▶ _What is being asked_
Copy the material below verbatim, starting at the line containing "The height and" and ending after the line containing "center [140, 540].".

▶ _Extracted material_
------------------------------------

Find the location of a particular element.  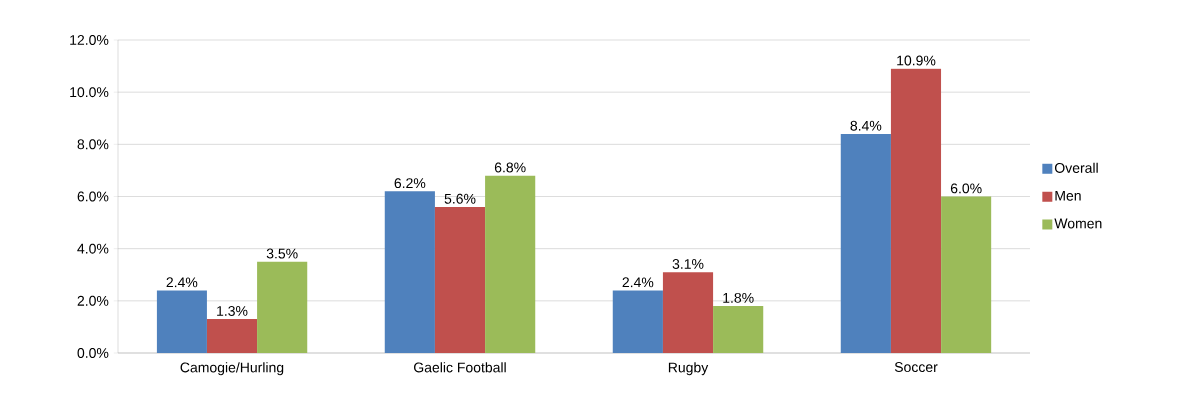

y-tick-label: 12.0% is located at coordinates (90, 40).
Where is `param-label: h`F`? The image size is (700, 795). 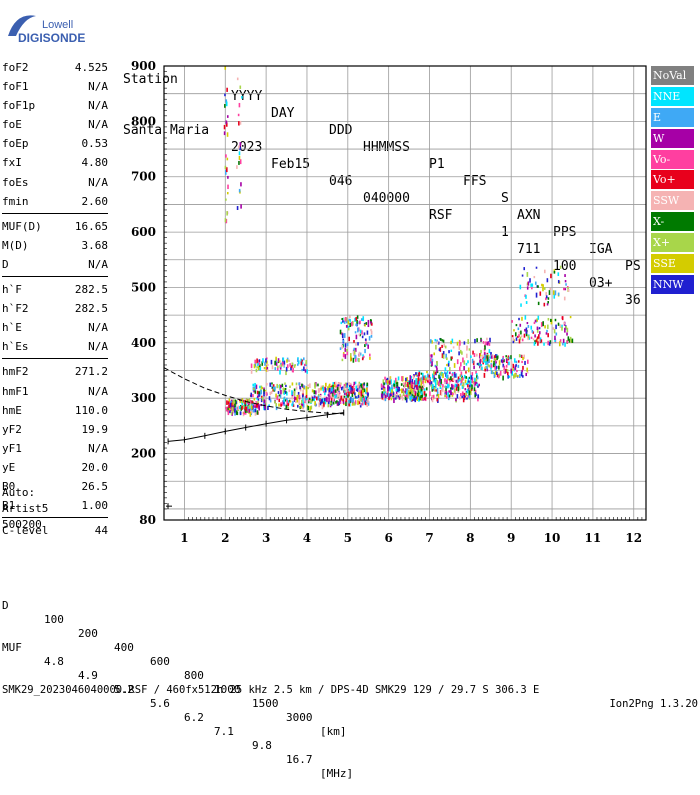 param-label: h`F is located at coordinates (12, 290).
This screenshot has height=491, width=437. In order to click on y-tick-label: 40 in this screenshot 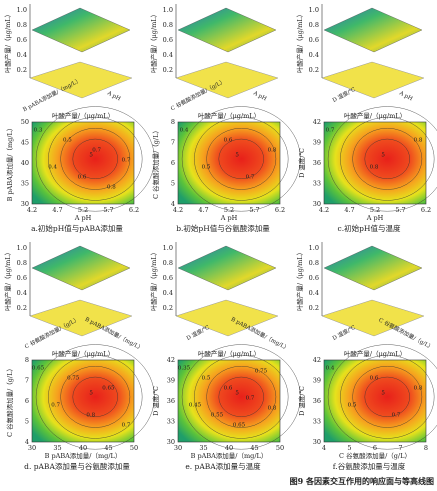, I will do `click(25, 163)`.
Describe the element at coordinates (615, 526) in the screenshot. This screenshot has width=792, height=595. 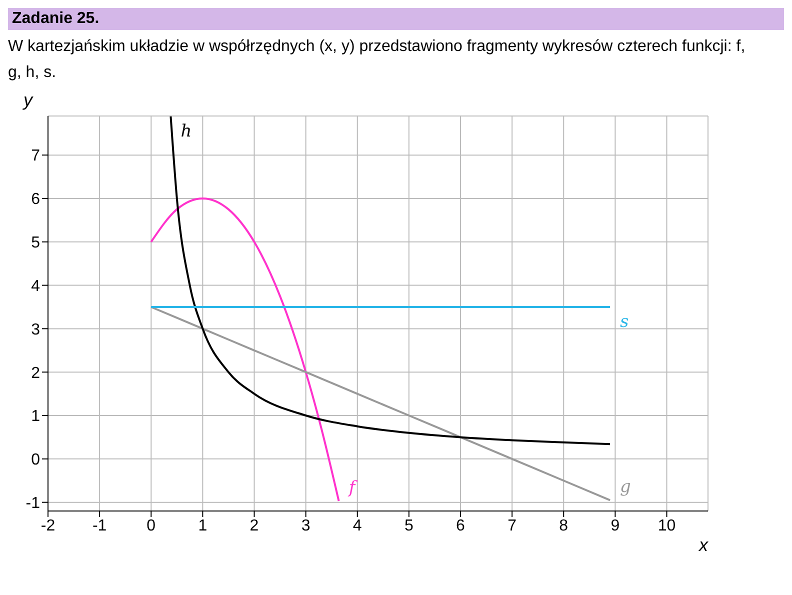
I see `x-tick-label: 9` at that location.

------------------------------------

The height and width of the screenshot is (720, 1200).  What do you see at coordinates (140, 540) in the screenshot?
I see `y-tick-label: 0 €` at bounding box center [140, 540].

------------------------------------

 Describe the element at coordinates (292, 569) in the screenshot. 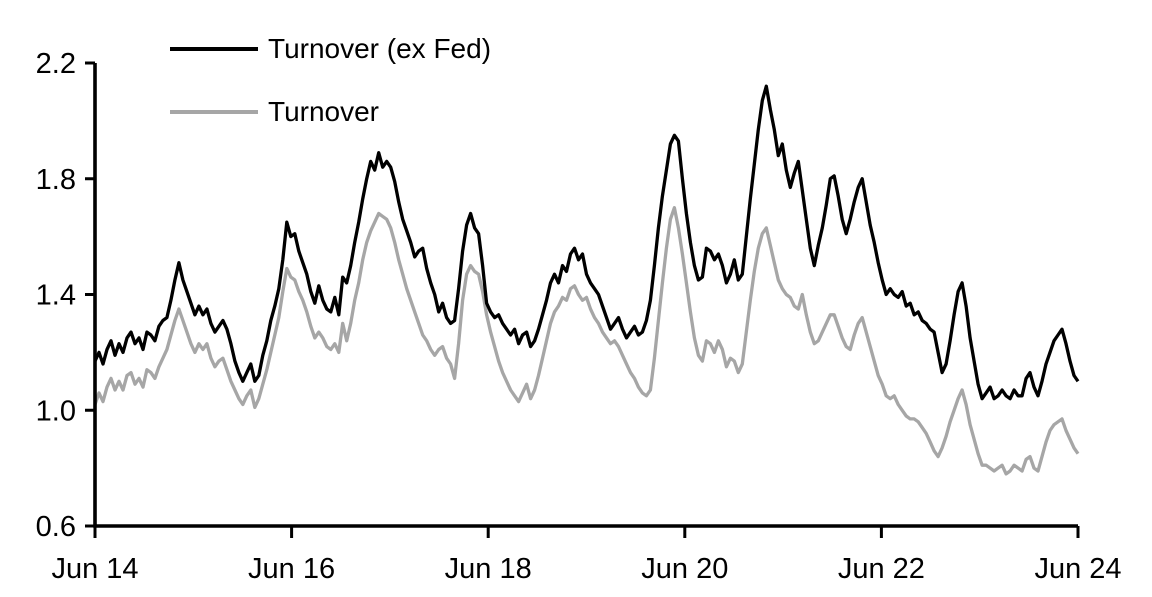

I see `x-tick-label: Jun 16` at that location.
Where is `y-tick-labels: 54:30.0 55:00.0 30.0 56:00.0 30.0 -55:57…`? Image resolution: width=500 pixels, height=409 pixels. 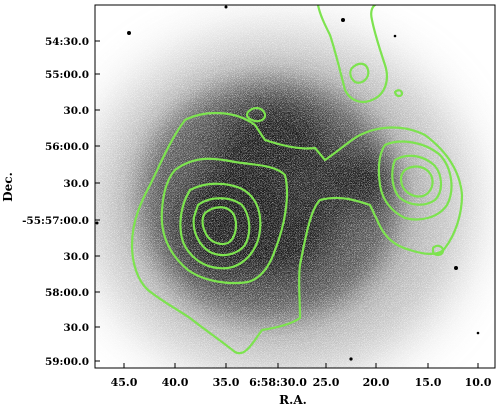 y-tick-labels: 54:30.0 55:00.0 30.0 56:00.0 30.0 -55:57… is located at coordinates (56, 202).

------------------------------------

▶ _Expected answer_
The height and width of the screenshot is (720, 1200).  What do you see at coordinates (140, 540) in the screenshot?
I see `y-tick-label: 0 €` at bounding box center [140, 540].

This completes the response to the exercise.